Our Assistant Attorney General, Lisa Monaco, estimates that as many as 20 percent of all the major corporate crime in this country is committed by corporate “repeat offenders.” But nobody’s sure: it could be twice that percentage, or it could be a smaller percentage and far more widespread than anybody realizes.
Human criminals kill around 23,000 Americans a year, according to the FBI (which only tracks and publishes statistics on crimes committed by human persons).
The coal and tobacco companies alone kill more Americans every year than they employ. (Coal employs 51,795 and kills an estimated 52,105 according to the US Dept. of Health and Human Services; Tobacco employs 124,342 and kills 522,000 according to the same data.)
Republicans spent much of last month’s election screaming from the rafters about crime in America.
Democrats should do the same as we head toward 2024, targeting the real killers and thieves in this nation. Average Americans, who absolutely realize how corrupt this system is, will appreciate it.
Every day there’s a new documentary released highlighting serial killers, wife/husband killers, etc. People watch Dateline and other shows about these murderers and think those are the worst and most crimes committed.
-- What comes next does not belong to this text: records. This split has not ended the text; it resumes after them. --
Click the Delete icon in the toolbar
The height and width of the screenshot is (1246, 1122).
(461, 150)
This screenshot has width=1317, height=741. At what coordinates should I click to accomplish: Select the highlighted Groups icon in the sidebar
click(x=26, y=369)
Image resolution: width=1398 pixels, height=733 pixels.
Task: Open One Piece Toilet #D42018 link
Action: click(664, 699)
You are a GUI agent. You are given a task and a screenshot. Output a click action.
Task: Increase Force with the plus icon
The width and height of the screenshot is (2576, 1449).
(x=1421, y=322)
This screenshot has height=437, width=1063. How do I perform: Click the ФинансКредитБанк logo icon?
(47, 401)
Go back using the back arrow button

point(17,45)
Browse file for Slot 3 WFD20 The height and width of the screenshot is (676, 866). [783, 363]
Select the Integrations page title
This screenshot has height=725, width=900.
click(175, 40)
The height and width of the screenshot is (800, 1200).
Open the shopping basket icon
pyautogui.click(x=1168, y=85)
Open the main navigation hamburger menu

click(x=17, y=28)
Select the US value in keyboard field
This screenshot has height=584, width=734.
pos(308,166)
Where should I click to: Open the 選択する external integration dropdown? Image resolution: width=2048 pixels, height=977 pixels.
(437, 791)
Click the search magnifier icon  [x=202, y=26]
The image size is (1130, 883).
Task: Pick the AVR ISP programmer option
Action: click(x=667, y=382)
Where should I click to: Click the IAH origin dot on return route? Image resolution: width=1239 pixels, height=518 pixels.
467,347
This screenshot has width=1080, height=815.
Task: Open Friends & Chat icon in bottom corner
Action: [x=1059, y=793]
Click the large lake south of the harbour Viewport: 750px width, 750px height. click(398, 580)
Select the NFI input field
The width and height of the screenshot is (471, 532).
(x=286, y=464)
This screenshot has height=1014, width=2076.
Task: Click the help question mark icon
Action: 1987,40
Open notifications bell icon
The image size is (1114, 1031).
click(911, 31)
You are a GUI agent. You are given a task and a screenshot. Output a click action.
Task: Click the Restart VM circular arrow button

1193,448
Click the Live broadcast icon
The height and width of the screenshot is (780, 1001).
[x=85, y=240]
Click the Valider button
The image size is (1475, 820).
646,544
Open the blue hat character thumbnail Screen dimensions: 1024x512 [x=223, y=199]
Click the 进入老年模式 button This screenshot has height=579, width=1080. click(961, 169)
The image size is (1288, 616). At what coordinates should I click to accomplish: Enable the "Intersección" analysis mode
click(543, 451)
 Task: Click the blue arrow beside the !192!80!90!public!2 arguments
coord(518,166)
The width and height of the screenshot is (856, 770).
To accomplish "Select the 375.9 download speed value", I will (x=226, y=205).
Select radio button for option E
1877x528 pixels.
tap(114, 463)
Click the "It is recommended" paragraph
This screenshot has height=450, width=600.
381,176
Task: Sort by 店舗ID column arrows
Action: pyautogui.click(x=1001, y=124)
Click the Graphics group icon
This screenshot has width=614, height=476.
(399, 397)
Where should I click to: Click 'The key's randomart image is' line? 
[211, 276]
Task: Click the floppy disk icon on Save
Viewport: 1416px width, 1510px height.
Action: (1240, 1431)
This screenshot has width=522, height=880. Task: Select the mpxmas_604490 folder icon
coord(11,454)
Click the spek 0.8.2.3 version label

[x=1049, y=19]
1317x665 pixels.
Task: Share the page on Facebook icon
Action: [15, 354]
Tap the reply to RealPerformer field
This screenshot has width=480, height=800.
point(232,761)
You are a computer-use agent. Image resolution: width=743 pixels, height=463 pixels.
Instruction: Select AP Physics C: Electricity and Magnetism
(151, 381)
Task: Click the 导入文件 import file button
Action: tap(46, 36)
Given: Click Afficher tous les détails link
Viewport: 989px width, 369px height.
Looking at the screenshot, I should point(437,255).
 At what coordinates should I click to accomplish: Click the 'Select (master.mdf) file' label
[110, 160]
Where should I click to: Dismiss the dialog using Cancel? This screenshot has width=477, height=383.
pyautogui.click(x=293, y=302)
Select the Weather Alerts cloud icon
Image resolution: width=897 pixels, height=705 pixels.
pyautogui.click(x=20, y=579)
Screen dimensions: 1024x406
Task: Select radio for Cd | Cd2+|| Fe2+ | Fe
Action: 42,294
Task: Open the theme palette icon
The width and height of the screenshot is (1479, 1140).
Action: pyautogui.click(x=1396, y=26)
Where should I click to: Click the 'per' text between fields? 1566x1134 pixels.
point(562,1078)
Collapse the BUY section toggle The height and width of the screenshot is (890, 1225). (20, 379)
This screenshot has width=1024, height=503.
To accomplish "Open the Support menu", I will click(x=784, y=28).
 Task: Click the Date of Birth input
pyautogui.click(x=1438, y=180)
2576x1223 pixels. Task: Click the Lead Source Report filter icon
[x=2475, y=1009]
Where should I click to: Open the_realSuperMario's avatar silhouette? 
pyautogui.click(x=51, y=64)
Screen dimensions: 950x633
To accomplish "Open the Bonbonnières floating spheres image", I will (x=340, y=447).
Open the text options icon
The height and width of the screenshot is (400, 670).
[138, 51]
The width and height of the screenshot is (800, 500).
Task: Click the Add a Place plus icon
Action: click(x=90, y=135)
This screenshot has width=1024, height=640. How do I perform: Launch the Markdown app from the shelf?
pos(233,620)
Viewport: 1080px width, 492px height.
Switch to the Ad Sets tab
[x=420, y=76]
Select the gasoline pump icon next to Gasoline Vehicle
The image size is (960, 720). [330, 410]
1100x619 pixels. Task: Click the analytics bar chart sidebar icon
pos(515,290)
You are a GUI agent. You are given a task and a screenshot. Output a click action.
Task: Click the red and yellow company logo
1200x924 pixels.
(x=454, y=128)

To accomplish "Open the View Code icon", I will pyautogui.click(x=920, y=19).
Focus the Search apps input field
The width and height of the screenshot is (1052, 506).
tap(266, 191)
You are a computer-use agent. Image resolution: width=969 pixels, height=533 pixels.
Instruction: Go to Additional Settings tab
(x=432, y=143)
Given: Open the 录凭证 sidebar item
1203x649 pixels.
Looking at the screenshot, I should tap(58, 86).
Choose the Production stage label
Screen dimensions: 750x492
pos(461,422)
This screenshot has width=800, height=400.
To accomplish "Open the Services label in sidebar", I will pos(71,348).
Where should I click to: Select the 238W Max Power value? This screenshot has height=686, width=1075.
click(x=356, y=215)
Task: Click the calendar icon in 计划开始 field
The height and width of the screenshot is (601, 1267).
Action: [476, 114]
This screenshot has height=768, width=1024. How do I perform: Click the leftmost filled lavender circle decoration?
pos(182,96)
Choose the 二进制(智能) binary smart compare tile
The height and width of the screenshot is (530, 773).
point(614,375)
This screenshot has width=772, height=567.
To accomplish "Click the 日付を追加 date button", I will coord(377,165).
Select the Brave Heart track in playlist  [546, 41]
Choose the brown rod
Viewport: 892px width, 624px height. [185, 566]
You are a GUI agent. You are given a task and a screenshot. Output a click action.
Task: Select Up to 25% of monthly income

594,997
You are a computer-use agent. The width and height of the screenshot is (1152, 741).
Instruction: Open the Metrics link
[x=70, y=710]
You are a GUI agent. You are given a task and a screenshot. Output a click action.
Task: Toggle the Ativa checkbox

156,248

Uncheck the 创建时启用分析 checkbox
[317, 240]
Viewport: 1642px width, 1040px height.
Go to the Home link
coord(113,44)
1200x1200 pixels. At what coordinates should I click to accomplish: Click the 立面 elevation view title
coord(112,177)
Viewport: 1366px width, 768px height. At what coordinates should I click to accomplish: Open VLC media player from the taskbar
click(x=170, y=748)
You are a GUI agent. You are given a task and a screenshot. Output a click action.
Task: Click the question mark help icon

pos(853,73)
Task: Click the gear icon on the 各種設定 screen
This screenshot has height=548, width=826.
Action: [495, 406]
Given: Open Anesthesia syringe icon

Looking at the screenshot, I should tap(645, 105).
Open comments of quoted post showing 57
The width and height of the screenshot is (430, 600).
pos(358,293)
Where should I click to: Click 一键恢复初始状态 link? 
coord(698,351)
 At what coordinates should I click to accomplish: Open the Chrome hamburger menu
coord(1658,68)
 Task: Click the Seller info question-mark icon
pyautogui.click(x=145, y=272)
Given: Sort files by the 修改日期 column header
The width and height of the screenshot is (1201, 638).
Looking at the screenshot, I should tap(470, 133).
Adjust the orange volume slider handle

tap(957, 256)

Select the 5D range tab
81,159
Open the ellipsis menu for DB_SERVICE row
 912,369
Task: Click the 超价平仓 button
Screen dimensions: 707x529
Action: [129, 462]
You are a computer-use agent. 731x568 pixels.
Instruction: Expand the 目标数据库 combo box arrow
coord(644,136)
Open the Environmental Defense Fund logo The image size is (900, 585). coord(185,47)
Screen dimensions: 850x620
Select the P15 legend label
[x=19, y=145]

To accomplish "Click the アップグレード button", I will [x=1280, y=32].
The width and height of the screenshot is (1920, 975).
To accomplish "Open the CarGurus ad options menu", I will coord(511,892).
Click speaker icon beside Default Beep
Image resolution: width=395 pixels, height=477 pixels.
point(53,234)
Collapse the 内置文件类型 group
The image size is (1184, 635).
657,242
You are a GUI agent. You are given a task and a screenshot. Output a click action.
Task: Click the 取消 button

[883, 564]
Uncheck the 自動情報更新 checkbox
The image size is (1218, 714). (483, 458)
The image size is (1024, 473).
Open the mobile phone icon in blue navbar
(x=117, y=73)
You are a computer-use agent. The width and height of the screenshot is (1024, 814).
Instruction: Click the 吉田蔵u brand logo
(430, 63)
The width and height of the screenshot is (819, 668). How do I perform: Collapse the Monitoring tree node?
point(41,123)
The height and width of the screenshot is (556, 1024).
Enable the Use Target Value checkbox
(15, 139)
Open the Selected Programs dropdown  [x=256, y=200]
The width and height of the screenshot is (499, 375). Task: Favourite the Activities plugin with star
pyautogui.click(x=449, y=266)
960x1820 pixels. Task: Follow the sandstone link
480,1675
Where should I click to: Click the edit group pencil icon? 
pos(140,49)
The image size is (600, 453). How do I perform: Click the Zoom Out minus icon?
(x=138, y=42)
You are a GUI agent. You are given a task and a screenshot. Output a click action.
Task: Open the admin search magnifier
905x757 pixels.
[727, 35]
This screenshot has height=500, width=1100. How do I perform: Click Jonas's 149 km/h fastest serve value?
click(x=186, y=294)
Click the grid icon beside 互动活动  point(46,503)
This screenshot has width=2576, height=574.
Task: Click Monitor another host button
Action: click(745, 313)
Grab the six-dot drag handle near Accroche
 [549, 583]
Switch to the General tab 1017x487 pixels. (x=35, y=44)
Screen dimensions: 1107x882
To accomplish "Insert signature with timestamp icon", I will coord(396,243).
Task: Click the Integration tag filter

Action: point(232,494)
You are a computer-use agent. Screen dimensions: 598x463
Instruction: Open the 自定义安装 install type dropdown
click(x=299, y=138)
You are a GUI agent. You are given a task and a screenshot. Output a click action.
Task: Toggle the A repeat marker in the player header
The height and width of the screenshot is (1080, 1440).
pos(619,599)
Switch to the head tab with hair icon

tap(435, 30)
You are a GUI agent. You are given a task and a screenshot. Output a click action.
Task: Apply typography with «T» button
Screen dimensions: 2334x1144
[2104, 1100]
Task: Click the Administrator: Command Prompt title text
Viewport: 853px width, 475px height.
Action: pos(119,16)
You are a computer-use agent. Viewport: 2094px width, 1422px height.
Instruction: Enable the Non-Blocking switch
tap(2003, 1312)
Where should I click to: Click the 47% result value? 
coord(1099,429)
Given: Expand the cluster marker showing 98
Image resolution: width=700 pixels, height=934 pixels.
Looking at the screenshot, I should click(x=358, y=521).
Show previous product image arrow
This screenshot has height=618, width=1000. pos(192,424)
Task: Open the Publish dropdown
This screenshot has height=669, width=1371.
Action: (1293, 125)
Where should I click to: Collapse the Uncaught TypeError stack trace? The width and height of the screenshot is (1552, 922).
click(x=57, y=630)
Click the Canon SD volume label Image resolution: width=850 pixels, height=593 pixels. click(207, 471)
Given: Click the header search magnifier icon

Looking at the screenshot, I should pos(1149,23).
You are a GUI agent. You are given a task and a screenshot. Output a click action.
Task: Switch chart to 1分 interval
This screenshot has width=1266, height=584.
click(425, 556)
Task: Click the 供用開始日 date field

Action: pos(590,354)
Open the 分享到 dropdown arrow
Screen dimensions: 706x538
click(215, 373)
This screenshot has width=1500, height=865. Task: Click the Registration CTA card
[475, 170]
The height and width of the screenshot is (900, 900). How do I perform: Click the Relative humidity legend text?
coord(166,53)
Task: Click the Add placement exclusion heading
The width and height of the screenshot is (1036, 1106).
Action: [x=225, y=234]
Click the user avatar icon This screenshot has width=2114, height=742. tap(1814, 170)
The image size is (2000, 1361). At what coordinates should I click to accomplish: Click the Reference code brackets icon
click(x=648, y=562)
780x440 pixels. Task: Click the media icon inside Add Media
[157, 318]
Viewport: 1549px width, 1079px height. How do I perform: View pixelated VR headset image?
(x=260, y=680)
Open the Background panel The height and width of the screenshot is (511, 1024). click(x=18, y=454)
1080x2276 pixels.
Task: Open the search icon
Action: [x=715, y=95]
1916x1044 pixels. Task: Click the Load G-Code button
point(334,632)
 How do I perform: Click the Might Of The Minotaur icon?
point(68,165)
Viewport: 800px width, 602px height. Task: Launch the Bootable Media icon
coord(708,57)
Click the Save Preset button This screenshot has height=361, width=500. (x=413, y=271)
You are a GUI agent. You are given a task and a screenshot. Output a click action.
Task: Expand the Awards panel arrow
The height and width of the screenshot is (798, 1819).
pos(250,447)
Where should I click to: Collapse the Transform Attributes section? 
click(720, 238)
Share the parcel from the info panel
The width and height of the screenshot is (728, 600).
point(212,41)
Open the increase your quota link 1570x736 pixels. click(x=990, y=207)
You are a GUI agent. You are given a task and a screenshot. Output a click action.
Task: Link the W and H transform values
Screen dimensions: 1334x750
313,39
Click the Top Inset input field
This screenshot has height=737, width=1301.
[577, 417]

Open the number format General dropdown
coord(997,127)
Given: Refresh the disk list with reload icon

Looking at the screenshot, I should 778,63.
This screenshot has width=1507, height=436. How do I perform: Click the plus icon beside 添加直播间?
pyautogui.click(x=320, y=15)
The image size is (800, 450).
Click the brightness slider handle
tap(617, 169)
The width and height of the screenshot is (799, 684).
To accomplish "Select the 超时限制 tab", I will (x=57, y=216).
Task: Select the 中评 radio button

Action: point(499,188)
I would love to see documentaries on each and every one of these greedy corporations. The ones that supported the Nazis, the ones that received huge government grants for land or funding to start their businesses (in other words that awful socialism they cry about constantly), the ones that pay off Republican politicians to do their bidding, and the ones that commit murder by greed and negligence.
Those I would definitely pay to see.
I guess Citizens United only applies to one aspect of the law, eh? How convenient.